One of these scenarios has begun to play out this month with the employment report showing U.S. businesses adding 175K jobs in April, a figure far less than in March and below monthly estimates of 243K. In addition, the 8.4M job openings around the country are down 12% YoY to the lowest figure since March 2021, and the unemployment rate ticked up to 3.9% from 3.8% in March while wages rose less than anticipated. The slowing job market helped to lower interest rates in the last two weeks.

The last time U.S. unemployment started with a “4” was in January 2022 (4.0%). The pandemic prompted the jobless rate to peak at 14.8% in April 2020, and employment conditions have vastly improved since since, dipping to a low of 3.4% in January 2023.

“There are nearly 6 million more jobs now compared to pre-Covid highs, which suggests more aspiring home buyers exist in the market,” said Lawrence Yun, chief economist for the National Association of Realtors® (NAR). “Home sales are essentially stuck because interest rates have not made any major moves as was anticipated. Consumers want to move, but they need something else to move first – interest rates.”

Yun predicts as many as six to eight rate cuts by the end of 2025, possibly beginning as early as this September.

Affordability Conundrum

Mortgage applications are a quantitative measure of early buyer interest and all signs point to fewer applicants this year compared to last.

Buyers must understand how mortgage rates impact what can be purchased today and paid off every month. Those costs are not being penciled out for many consumers stuck watching from the sidelines.

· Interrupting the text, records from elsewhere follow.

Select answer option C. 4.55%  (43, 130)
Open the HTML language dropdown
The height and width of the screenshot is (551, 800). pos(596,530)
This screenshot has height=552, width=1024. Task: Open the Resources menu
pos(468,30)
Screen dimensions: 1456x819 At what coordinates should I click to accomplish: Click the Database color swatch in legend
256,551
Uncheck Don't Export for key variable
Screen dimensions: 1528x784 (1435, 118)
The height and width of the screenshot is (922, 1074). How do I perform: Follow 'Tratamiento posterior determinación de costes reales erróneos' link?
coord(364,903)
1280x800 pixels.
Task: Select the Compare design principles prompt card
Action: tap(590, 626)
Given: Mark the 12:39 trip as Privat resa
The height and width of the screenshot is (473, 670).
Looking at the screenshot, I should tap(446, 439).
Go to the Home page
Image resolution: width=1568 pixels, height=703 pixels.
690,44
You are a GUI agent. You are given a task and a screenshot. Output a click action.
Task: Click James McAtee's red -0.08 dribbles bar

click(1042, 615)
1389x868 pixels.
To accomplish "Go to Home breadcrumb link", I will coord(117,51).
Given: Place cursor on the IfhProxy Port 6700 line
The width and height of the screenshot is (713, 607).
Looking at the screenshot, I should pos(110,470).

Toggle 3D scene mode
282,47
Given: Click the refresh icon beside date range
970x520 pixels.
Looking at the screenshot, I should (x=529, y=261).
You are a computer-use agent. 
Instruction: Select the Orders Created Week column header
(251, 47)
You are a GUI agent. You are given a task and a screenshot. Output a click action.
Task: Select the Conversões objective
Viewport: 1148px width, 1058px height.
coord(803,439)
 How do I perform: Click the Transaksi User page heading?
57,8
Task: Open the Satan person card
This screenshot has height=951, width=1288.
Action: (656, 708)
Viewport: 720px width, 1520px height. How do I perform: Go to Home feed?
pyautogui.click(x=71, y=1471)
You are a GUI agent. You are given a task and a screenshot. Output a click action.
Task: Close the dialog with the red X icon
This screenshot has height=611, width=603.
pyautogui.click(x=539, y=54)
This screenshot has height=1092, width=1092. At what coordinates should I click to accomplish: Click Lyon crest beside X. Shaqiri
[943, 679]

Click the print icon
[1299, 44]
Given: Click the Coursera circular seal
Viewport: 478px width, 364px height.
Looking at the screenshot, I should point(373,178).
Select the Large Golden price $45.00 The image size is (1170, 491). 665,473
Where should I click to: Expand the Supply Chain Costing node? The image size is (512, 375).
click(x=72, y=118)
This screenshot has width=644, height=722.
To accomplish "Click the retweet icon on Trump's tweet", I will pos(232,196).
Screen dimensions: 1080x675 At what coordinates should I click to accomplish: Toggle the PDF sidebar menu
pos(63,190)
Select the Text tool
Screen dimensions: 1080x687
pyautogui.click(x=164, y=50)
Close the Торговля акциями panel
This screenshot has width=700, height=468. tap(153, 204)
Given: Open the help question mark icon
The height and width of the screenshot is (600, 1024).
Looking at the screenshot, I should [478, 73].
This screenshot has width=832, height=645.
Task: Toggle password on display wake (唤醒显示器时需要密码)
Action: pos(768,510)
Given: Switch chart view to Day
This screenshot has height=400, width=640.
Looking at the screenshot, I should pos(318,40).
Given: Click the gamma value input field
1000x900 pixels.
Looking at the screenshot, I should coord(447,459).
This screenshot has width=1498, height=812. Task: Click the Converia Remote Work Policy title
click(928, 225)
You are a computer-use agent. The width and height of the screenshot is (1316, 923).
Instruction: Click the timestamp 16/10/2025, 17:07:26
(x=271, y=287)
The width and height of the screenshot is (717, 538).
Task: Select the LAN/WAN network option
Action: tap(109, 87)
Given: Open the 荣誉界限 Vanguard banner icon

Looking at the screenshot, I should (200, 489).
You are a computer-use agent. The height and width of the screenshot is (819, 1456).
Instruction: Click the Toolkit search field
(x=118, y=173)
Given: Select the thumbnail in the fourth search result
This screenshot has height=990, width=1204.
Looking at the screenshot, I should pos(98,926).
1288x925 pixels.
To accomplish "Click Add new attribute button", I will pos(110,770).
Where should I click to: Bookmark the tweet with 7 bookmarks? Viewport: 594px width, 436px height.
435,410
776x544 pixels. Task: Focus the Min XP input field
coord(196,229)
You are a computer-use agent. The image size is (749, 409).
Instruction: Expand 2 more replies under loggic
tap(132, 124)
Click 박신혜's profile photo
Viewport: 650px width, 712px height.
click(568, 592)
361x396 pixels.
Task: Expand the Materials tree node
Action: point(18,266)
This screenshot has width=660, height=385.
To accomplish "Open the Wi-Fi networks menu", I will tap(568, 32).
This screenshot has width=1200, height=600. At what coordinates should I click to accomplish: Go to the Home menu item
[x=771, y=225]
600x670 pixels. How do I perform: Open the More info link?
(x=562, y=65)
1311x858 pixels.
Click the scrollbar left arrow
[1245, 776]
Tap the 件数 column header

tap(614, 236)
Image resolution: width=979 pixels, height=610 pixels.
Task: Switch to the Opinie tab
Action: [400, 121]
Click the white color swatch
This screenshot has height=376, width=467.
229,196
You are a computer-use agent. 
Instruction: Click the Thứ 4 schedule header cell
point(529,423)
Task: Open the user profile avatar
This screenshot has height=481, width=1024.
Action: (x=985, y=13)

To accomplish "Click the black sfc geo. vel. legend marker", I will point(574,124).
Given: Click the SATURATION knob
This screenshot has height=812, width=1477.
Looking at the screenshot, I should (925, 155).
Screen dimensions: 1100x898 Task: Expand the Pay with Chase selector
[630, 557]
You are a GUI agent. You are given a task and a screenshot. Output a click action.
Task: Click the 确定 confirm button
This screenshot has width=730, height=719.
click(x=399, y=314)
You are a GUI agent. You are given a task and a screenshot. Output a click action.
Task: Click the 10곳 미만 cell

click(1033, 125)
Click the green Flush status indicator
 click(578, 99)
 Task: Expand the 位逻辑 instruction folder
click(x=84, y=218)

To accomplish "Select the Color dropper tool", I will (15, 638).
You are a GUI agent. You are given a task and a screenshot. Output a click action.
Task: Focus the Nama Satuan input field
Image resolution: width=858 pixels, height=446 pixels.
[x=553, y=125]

A Q1 assessment of the U.S. housing market by NAR, released in May, showed a family needed a qualifying income of at least $100K to afford a 10% down payment mortgage in 41% of markets, down from 47% in the previous quarter. As this chart shows, even a small change in rates can have a big impact on purchasing power. 

“Normally, when interest rates go up, home prices go down,” said Marci Rossell, a noted U.S. economist (and one of my go-to sources for economic insights). “But these are not normal markets because inventory is so tight.

“The pandemic threw us into a set of circumstances that we have never seen before, and we are still living with the aftermath,” she said.

“You’ve got this incredible juxtaposition between the [economic] data and the strength of the economy, but because prices are still rising and rates are still high people don’t feel good about the economy,” Rossell said. “It’s this confusing, riptide going in two different directions.”